MHP’NİN HSK ÜYESİ HAMİT KOCABEY NEDEN İSTİFA ETTİRİLDİ?


Ekonomi... Akaryakıta zam... Marketlerdeki fahiş fiyat... Suriye’ye yeni operasyon... Bu tartışmalar sürerken yargı gündemini etkileyen bir istifa yaşandı. Meclis’te, HSK’nın MHP kontenjanından seçilen üyesi Hamit Kocabey önceki gün istifa etti.

Hamit Kocabey’in istifası neden önemli?

Tarih 25 Mayıs 2021...

TBMM, Hakimler Savcılar Kurulu’na (HSK) atanacak 7 üyeyi belirledi. Meclis’te, 21 adaydan 7 üye seçimle belirlendi. HSK’nın yeni üyeleri; Ergün Şahin, Hamit Kocabey, Aysel Demirel, Bilal Temel, Ömür Topaç, Sinan Esen ve Cumhur Şahin... Bu isimlerden Hamit Kocabey, MHP’nin HSK adayıydı.

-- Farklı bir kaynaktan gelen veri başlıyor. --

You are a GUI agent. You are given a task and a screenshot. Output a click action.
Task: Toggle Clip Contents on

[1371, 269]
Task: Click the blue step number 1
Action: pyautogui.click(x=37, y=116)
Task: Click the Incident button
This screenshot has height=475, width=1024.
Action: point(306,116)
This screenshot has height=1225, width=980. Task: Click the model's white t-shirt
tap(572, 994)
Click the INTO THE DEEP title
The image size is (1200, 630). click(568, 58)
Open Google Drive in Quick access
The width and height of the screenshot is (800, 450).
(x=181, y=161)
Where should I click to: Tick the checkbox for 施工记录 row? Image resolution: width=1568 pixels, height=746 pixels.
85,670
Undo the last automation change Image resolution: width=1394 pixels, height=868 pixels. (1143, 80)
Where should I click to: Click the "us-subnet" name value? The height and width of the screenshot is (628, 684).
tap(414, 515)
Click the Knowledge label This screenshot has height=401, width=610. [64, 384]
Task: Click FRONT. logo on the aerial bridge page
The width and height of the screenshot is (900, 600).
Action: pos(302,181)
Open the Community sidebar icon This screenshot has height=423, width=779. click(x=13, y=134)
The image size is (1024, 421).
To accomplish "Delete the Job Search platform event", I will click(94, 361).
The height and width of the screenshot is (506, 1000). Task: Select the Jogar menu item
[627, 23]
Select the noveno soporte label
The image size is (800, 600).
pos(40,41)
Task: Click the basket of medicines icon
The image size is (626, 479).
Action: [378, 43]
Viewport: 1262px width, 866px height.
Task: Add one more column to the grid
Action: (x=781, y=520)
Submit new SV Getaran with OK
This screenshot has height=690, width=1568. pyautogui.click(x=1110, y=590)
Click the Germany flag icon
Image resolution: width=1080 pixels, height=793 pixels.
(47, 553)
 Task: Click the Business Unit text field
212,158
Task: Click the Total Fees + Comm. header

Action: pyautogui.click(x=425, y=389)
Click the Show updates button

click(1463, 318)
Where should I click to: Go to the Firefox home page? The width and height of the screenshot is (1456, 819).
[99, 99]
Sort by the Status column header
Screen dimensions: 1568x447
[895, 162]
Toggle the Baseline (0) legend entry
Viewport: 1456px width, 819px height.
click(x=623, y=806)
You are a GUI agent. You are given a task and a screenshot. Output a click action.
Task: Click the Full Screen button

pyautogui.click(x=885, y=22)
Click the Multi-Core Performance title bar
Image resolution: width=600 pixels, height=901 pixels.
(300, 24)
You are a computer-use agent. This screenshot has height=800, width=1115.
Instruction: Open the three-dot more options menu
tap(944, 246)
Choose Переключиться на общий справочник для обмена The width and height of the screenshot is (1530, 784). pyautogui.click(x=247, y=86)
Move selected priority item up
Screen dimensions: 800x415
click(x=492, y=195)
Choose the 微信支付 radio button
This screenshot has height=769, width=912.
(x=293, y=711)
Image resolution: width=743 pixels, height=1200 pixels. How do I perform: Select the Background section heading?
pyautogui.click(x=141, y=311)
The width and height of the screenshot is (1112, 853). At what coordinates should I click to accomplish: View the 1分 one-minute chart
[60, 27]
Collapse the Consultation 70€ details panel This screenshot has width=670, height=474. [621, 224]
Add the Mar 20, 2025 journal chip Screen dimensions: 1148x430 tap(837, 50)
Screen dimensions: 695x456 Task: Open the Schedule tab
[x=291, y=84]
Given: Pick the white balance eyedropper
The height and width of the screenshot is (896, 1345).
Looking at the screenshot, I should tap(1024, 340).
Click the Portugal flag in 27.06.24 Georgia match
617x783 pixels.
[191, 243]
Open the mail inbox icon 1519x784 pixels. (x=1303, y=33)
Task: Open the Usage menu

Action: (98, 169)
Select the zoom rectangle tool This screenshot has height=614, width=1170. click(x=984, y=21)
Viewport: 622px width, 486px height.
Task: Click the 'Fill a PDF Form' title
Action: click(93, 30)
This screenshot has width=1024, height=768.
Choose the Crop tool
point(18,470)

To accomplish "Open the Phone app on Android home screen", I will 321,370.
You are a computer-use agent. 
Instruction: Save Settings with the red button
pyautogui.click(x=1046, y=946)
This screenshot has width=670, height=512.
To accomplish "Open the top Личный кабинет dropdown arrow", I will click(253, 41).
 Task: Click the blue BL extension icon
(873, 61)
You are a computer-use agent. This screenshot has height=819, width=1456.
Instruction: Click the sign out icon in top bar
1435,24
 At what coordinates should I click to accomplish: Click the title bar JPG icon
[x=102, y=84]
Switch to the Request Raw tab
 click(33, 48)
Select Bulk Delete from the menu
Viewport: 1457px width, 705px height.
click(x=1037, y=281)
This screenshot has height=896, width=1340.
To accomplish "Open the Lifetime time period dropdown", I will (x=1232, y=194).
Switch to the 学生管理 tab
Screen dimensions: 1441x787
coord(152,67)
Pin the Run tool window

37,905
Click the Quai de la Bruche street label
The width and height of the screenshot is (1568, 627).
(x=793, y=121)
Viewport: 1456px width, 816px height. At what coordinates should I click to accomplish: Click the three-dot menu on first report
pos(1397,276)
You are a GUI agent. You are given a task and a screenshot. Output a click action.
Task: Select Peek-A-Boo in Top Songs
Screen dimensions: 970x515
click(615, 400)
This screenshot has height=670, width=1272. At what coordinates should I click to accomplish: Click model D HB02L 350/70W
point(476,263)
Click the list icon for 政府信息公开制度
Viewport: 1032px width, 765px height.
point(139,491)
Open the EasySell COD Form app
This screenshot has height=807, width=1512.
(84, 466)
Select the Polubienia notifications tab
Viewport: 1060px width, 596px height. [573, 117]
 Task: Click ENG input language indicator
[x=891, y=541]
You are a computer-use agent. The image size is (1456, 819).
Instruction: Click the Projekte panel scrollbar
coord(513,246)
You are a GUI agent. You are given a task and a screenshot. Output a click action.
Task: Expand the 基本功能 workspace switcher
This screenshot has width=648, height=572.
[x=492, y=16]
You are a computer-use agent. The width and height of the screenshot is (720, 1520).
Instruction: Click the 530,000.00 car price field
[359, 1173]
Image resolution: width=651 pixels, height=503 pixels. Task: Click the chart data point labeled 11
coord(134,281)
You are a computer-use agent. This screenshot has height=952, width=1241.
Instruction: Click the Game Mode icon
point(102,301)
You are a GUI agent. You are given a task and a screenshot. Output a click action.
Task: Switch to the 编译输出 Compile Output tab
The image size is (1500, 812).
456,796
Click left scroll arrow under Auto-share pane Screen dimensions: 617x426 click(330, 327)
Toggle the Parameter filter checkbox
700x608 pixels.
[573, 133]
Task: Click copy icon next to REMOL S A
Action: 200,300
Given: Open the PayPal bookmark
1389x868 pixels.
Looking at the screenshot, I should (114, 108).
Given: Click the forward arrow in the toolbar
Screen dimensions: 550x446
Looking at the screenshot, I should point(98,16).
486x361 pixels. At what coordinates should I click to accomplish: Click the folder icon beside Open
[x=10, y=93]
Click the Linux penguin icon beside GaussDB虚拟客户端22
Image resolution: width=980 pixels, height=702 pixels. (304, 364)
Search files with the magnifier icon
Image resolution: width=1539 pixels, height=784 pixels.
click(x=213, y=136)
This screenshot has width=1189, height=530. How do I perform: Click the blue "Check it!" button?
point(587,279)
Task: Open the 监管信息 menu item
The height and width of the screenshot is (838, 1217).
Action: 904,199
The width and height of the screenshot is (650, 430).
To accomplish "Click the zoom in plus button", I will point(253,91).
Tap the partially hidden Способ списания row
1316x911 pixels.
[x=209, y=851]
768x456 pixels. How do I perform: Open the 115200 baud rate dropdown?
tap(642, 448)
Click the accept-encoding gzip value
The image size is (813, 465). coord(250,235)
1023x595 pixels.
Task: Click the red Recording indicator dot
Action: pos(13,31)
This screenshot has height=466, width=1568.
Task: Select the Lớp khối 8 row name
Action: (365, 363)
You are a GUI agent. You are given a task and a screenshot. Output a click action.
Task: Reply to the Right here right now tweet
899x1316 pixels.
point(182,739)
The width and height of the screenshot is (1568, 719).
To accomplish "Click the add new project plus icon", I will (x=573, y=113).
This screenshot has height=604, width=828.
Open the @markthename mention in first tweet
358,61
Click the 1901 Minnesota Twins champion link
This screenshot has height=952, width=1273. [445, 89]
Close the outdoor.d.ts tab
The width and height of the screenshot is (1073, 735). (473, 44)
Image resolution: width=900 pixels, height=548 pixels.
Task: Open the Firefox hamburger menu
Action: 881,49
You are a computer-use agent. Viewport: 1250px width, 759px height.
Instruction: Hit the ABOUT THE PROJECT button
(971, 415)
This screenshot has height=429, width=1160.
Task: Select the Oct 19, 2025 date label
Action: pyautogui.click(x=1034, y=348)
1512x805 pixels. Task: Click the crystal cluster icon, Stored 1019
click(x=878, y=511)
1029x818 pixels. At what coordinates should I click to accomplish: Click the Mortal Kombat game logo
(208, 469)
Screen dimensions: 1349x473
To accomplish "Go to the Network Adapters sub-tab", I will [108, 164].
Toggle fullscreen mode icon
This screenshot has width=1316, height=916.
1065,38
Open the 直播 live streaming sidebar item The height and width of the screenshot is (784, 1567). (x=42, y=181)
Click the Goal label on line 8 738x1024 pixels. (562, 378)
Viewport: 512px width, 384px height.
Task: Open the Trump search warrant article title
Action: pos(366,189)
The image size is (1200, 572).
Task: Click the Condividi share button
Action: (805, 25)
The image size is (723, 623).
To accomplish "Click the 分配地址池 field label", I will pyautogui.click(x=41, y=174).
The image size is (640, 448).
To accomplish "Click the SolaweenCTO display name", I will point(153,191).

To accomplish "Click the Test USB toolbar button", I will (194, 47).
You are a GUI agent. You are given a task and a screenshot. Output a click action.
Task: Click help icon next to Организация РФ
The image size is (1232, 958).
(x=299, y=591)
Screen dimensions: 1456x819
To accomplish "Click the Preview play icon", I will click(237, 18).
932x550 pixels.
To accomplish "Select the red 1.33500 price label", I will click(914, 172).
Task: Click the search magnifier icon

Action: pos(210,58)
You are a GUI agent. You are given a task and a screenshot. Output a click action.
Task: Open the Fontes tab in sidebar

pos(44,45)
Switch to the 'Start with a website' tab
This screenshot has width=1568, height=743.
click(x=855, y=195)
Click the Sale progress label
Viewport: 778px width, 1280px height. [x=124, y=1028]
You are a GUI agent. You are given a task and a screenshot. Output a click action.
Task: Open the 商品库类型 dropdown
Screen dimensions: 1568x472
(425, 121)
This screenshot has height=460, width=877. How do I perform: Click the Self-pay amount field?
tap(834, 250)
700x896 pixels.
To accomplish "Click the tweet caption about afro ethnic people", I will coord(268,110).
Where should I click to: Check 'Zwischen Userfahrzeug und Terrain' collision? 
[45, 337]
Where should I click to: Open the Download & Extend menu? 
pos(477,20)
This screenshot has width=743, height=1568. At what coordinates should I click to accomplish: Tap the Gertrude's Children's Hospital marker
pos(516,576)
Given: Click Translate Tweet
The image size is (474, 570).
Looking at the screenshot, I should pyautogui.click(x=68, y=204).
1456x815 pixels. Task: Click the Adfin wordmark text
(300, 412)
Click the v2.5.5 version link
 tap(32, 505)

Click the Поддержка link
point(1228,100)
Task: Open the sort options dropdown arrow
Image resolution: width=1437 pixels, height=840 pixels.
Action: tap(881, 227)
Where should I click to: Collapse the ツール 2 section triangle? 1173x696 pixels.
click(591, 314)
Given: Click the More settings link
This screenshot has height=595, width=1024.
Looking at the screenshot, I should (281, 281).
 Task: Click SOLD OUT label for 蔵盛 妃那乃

Önce kısaca Kocabey’in geçmişine bakalım: Ankara Üniversitesi Hukuk Fakültesi’nden 1987 yılında mezun oldu. Yüksek lisans ve doktorasını yaptı. Uzun yıllar Türk Silahlı Kuvvetleri’nde (TSK) görev aldı. 2000 yılında TSK’dan istifa etti, aynı yıl hukuk bürosunu kurarak serbest avukatlığa başladı. Kocabey, 2006 ile 2017 yılları arasında MHP ve Devlet Bahçeli’nin avukatlığını yaptı. 2006-2009 arası MHP Ankara İl Başkanlığı Yönetim Kurulu Üyeliği, 2009-2012 arası MHP Ankara İl Başkan Yardımcılığı yapan Kocabey, MHP’nin 4 Kasım 2012’de yapılan 10. Olağan Büyük Kongresinde Merkez Yönetim Kurulu üyeliğine seçildi. 21 Mart 2015’te ise 11. Olağan Genel Kurulu’nda da Merkez Yönetim Kurulu üyesi seçilen Kocabey, 16 Mayıs 2017’de “Avukat/Öğretim üyeliği” kontenjanından TBMM tarafından HSK üyeliğine getirildi, 25 Mayıs 2021 tarihinde de HSK üyeliğine ikinci kez seçildi.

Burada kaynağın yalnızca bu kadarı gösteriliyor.